----- SUPPLIED RECORDS -----

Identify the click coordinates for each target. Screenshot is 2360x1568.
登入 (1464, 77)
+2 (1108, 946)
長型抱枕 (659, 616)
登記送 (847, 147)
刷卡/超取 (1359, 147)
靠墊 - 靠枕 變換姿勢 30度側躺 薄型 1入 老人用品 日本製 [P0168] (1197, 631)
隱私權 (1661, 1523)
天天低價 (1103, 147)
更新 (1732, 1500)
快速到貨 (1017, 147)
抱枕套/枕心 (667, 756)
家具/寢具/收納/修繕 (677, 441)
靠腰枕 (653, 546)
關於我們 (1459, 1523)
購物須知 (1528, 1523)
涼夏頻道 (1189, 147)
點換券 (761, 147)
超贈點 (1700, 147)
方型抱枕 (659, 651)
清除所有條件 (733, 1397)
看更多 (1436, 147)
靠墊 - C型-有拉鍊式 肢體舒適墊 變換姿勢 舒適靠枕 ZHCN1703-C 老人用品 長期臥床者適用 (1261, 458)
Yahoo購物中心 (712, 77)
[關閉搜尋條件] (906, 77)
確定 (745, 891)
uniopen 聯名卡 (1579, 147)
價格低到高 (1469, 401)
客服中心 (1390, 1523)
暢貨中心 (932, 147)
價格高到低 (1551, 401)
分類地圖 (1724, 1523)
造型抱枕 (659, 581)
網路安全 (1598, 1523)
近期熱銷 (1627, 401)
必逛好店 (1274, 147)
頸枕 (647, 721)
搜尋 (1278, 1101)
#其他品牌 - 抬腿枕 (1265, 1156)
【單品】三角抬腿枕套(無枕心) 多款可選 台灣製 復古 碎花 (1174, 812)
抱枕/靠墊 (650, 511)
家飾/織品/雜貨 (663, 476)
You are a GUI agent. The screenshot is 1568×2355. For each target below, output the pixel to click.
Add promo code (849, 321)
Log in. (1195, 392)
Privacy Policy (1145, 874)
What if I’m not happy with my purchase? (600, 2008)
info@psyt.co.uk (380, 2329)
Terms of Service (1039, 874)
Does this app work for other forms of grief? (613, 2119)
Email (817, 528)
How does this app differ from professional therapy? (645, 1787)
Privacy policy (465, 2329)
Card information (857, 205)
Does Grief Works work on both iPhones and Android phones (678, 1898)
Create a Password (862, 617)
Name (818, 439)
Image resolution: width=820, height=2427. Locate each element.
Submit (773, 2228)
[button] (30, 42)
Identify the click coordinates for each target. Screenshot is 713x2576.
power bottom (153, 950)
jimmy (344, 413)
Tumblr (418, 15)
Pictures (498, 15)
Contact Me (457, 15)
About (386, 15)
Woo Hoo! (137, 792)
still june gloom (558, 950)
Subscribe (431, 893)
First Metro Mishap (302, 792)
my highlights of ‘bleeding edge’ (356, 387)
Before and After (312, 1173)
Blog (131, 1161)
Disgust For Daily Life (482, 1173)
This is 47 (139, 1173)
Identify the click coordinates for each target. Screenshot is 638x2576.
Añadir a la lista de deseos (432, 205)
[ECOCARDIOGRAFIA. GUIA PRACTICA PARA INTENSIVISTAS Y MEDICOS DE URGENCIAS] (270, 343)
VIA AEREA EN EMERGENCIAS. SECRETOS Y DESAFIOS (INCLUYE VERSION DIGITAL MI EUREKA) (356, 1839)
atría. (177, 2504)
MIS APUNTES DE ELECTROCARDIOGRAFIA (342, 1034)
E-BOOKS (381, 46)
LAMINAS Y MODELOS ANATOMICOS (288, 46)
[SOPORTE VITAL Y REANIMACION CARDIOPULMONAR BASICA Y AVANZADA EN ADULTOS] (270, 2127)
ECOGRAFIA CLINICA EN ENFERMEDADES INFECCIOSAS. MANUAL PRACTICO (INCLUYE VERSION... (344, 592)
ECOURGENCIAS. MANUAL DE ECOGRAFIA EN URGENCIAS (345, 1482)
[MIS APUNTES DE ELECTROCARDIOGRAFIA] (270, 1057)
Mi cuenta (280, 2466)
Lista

-----

WHAT THE TASK REQUIRES
Looking at the records above, state the number of lines where the word "變換姿勢" occurs, and write nothing beyond it.

EXPECTED ANSWER
2